New York’s tumultuous ongoing transition to a single fiscal intermediary for the state’s self-directed home care program, the Consumer Directed Personal Assistance Program (CDPAP), has caught the attention of the U.S. Centers for Medicare & Medicaid Services (CMS).
CDPAP is a New York Medicaid home care program that allows eligible individuals to hire the caregiver of their choosing. The program gained popularity over the years due to the autonomy it provided home care consumers.
“Generally speaking, CMS will be reviewing the change for compliance with all Federal statutory and regulatory requirements,” Damon Terzaghi, senior director of Medicaid and home and community-based services at the National Alliance for Care at Home, told Home Health Care News in an email.
As part of an overhaul of the program, consumers and personal assistants were required to register with fiscal intermediary Public Partnerships LLC (PPL) by April 1. However, the New York Department of Health extended this April 1 registration deadline amid calls from lawmakers and advocacy organizations pushing for a delay.
Plus, last week, a federal judge ordered a temporary restraining order (TRO) and a preliminary injunction to stop the New York State Department of Health from enforcing its CDPAP overhaul.
All of the recent attention the CDPAP transition has received makes this review stand out, according to Terzaghi.
“Usually, a technical review would not be controversial; however, the politics surrounding this issue have really brought it to the forefront,” he said. “From my perspective, the move to a single statewide fiscal intermediary is allowable under Medicaid, so if there is an impact, it means that the review expanded beyond the narrow scope of this amendment.”

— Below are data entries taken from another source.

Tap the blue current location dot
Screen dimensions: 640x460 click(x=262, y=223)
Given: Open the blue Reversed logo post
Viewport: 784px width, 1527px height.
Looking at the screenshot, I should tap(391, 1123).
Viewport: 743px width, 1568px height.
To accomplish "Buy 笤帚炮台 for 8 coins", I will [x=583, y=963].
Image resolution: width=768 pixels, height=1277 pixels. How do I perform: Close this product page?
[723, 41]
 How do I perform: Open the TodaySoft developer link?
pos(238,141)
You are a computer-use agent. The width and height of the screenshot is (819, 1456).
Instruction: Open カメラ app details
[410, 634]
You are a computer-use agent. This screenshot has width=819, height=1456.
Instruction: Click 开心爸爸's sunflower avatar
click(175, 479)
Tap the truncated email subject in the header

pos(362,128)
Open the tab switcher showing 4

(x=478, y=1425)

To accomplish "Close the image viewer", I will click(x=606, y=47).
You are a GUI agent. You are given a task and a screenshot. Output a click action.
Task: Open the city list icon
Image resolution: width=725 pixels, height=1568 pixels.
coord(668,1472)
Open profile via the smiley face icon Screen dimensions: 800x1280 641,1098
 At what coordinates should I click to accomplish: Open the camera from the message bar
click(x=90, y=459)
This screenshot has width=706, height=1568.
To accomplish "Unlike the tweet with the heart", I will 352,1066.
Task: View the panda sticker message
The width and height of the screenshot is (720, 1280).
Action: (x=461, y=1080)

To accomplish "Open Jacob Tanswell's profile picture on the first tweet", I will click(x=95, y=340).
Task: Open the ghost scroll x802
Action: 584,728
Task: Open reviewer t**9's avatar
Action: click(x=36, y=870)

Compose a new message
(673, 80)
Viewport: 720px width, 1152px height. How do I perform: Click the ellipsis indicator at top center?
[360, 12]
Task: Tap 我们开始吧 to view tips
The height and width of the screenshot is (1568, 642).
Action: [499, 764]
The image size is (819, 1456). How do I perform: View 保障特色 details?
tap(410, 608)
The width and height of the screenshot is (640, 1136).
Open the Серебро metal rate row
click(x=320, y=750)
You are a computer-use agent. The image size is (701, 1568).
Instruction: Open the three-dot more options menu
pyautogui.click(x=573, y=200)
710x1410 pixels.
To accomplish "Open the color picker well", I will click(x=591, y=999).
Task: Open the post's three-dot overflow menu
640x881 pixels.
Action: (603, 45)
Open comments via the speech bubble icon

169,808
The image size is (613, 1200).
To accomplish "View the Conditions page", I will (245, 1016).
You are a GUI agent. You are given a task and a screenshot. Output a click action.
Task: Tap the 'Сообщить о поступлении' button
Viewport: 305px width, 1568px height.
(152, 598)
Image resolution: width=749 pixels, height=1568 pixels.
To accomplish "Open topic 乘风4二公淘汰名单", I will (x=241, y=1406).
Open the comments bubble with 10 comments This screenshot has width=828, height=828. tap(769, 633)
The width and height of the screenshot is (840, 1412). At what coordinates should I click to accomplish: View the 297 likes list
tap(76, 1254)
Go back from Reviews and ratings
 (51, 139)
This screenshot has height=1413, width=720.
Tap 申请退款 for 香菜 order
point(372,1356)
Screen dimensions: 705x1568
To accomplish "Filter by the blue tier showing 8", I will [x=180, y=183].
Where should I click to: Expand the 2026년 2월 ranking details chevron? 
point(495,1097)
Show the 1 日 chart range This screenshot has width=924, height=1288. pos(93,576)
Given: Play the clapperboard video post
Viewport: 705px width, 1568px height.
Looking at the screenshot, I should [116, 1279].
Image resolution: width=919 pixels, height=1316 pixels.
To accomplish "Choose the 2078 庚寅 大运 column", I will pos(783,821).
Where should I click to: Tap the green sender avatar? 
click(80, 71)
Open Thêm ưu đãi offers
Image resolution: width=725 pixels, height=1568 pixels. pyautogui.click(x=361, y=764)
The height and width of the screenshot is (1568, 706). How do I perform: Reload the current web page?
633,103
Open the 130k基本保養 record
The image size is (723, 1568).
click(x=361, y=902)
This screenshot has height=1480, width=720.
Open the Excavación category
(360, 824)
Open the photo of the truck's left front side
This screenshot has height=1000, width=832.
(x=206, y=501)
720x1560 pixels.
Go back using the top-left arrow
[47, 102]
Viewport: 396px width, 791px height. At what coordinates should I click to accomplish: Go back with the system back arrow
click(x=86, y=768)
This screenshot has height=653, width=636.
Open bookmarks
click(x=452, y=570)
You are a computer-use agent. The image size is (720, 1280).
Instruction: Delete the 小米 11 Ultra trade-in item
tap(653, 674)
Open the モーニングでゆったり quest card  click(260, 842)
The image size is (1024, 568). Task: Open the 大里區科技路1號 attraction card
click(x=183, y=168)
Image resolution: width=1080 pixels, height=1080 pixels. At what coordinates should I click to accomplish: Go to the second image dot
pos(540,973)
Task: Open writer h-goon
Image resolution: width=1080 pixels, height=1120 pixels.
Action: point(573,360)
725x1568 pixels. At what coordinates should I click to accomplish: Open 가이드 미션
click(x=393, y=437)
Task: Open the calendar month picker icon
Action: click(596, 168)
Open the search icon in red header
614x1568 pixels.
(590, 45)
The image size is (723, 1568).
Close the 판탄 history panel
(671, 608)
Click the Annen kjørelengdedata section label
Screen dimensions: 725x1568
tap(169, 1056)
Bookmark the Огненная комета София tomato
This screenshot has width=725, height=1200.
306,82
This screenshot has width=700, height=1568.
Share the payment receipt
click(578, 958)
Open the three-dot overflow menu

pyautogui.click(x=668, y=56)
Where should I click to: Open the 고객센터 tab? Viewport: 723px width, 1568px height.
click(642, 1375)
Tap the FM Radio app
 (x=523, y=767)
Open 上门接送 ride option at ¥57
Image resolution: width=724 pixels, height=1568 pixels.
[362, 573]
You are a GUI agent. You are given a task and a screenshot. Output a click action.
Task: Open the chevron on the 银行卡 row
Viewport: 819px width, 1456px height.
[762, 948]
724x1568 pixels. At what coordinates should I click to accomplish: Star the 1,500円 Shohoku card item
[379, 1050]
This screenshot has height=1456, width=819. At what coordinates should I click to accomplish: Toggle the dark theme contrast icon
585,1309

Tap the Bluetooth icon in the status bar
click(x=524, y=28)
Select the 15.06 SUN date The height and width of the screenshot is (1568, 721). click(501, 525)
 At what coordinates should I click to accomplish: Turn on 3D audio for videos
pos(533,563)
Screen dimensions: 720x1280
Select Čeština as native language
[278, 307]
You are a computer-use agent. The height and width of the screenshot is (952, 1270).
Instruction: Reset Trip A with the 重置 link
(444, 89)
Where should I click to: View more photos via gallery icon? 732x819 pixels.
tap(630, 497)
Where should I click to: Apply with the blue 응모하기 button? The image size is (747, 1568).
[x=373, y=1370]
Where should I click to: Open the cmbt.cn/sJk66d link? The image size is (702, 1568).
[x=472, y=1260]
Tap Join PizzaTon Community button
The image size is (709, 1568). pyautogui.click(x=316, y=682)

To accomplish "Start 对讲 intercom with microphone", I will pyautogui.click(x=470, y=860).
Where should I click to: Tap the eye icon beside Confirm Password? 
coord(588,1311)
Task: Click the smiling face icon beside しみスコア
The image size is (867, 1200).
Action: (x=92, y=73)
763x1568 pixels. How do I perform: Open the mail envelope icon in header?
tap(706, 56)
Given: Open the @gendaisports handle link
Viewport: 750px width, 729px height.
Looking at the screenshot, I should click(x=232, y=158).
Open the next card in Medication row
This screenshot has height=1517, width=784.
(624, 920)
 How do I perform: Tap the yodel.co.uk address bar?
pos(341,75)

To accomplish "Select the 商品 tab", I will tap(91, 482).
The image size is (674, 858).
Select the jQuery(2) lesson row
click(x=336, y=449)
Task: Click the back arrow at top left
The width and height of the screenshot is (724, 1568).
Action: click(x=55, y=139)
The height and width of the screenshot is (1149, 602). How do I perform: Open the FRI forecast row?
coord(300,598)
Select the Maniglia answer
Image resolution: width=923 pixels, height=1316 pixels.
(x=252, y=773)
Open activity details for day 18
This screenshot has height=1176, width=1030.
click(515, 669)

Department of Health and Human Services (HHS) Secretary Robert F. Kennedy Jr. recently posted about CDPAP on X.
“Costs in the NY State Medicaid CDPAP program rose from $2.5B in 2019 to a projected $12B in 2025, with future projections on a steep upward trajectory,” he wrote. “New York has filed a state plan amendment related to substantial changes to this program, and we are taking a 90-day review period to assess the updates for consistency with federal law. This review allows the federal government to evaluate how the changes affect access to care and evaluate the appropriate use of federal dollars.”
While Terzaghi noted that Kennedy’s posting about the program, and concerns about its growth, raises the stakes of the CMS review, he doesn’t believe that the move to a single fiscal intermediary is controversial.
“It’s the politics and processes preceding the SPA that created these issues,” Terzaghi said. “I think that bigger questions to me are around whether HHS directs OIG to investigate either the procurement process and/or the underlying CDPAP program for irregularities.”
Ultimately, Terzaghi thinks the greater question around the future of the CDPAP overhaul is whether the courts will continue to intervene beyond the initial injunction issued late last month.
“I do not think that [New York] will completely scrap the overhaul, but if any of the allegations about an improper procurement process are proven to be true, then there could be further delays and potentially a re-procurement,” he said. “That would require some type of legislative or judiciary intervention.”